It’s clear that not everyone responds to the same chemical exposures in the same way. There are many examples of this. The most striking is the person who smoked cigarettes for 30 years and never had breathing problems or developed lung cancer.  A major factor in why this happens is “individual variability.”

People process chemicals differently depending on internal factors. There are two major sources of variability in people. The first is variability in the penetration of a chemical to the target organ, referred to as pharmacokinetics. The second factor is the response of the target organ and biological system itself, referred to as pharmacodynamics. Pharmacokinetics is relatively well understood compared to pharmacodynamics.

There are four sources of variability in people: uptake, distribution, metabolism and excretion. Uptake of chemicals through breathing, referred to as respiratory absorption, is mainly influenced by the solubility of the chemical in the blood and its interaction with the respiratory surfaces in the lungs. The solubility of a single chemical in the blood can differ significantly from one person to another. Solubility in the blood can even change in a single person depending on food intake and diet. How much uptake occurs alters the concentration of a chemical in the body which in turn alters its toxicity. Similarly, dermal absorption, or uptake through the skin, depends on the exposed site, the condition of the skin, and the humidity and temperature of the environment. Uptake through the stomach, referred to as gastrointestinal absorption, depends primarily on stomach content.

The distribution of chemicals in the body is also highly variable and depends primarily on body size and composition. Chemicals that are soluble in fat, for example, will be distributed differently in people with different amounts of fat. Distribution is also affected by the degree to which a chemical can bind to molecules, mostly proteins, in the body. The amount of a chemical bound to proteins in a target organ determines how much damage a chemical can cause. Chemicals that are not bound in the body are more easily removed. Chemical binding can be altered if there’s competition for binding sites due to the presence of other chemicals or drugs in the blood system.
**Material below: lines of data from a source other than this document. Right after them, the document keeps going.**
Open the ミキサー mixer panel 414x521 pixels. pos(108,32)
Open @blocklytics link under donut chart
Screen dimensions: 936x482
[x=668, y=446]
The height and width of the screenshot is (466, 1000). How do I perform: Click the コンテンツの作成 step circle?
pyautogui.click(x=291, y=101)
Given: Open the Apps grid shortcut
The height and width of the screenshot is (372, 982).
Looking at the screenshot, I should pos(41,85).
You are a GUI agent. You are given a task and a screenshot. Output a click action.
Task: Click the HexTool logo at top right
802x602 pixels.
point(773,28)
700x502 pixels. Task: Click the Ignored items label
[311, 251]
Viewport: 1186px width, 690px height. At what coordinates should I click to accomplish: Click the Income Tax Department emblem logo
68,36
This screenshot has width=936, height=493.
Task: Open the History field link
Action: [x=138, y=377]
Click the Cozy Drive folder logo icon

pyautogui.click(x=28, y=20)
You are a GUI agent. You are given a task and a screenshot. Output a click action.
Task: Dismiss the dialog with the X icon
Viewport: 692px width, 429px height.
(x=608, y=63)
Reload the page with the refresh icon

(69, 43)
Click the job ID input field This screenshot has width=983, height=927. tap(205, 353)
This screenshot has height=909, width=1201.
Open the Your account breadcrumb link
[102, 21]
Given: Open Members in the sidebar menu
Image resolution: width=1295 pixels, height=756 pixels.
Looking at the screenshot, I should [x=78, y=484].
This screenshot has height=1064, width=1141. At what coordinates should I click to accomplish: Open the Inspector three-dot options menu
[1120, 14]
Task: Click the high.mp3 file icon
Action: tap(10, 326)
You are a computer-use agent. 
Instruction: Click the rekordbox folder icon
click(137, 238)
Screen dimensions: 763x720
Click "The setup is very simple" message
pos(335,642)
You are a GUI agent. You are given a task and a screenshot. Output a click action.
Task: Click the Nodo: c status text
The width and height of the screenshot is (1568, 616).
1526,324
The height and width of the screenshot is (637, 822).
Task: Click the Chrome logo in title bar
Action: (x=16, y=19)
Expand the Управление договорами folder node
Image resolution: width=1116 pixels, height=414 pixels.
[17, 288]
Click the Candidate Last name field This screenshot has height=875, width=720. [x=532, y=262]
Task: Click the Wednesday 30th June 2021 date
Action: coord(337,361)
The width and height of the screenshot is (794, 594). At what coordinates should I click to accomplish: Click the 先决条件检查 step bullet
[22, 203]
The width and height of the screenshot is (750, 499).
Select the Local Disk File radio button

Metabolism plays a central role in how the body responds to a chemical and is probably the most important source of pharmacokinetic variability in people. The body has different ways it can interact with or metabolize a chemical. This interaction helps determine the body’s response to chemicals. In some instances, a chemical can become more toxic and in other instances, it can become harmless. Metabolism mainly takes place in the liver but can also occur in the skin and lungs. Metabolism can be altered by several environmental factors. For example, the simultaneous absorption of chemicals in high doses can slow metabolism because of competition for the metabolizing enzyme in the body. Genetic factors also play an important role in metabolizing toxic chemicals. Individual variability in genes results from differences in the DNA sequence of genes (called polymorphisms). These individual differences play an important role in a person’s response to chemicals such as in the development of cancer. Metabolism can also be affected by age and sex, environment, chemical intake, physical activity, protein binding and lifestyle.

Once a chemical has been absorbed, distributed, and metabolized, it will be excreted from the body. The primary way that the body excretes toxic chemicals is through the kidneys. Some excretion may also occur through the lungs, GI track, skin and mammary glands in pregnant women. Renal excretion is influenced by factors such as kidney function, protein binding, urine pH and urine flow, which also varies in individuals. Volatile chemicals, chemicals with a tendency to evaporate, are generally excreted by the lungs. Pulmonary excretion is determined by the same factors that influence pulmonary absorption.

These many sources of variability mean that two people can be exposed to the same concentration of a chemical but absorb, distribute, metabolize and excrete it differently resulting in a different response. This is why scientists and government health officials struggle to explain what will happen to a group of people exposed to the same mixture of chemicals. A person’s response is highly complex and the scientific understanding of how different variables influence toxicity is not well developed. These gaps in our knowledge reflect the many uncertainties in how chemicals produce their toxic effects on the human body.